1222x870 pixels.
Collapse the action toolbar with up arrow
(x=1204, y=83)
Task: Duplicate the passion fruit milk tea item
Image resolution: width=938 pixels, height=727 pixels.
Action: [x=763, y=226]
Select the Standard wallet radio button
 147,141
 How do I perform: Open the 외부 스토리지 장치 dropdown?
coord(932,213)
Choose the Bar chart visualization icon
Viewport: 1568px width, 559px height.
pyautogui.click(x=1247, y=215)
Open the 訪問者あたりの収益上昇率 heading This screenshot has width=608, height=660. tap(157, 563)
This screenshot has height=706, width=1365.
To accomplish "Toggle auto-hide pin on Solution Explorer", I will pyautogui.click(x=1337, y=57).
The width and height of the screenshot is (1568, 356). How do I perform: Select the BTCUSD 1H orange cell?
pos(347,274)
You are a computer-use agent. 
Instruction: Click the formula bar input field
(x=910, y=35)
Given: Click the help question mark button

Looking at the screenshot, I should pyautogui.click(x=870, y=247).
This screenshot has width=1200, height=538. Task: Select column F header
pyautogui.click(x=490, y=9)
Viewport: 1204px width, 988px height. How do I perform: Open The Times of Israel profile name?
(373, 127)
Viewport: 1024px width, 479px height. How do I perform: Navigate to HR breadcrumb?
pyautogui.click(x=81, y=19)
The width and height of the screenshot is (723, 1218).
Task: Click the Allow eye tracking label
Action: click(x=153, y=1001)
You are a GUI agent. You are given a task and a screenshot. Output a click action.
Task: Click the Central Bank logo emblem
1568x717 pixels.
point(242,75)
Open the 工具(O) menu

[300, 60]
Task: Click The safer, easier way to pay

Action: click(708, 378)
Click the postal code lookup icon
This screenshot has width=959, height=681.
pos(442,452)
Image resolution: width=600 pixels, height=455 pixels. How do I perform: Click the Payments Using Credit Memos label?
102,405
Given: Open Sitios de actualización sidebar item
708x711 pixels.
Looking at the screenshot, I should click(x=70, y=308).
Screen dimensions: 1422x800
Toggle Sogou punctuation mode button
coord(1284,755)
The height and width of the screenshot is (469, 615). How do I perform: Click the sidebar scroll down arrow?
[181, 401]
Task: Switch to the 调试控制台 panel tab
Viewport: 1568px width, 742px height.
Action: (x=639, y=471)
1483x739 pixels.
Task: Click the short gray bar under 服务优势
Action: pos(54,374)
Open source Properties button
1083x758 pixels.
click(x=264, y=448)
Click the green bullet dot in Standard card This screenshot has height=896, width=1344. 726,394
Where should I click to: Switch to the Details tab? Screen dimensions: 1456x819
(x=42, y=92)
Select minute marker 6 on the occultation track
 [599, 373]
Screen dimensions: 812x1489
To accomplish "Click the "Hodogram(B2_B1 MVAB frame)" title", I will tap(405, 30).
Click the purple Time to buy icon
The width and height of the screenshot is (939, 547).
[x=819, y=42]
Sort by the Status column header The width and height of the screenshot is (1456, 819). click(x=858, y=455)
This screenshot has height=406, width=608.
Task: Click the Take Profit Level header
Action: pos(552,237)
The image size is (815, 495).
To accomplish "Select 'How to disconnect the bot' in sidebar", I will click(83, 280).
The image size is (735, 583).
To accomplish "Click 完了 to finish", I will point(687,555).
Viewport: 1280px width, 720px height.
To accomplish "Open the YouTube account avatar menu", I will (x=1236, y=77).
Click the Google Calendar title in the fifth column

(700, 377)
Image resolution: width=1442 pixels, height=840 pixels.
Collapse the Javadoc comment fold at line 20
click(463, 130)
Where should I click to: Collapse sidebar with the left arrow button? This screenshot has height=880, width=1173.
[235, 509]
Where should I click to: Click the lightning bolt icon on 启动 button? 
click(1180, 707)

▸ **WHAT YOU SHOULD DO**:
Going through the listing above, count every line in which the word "size" occurs, and state only the count.

▸ **ANSWER BELOW**:
2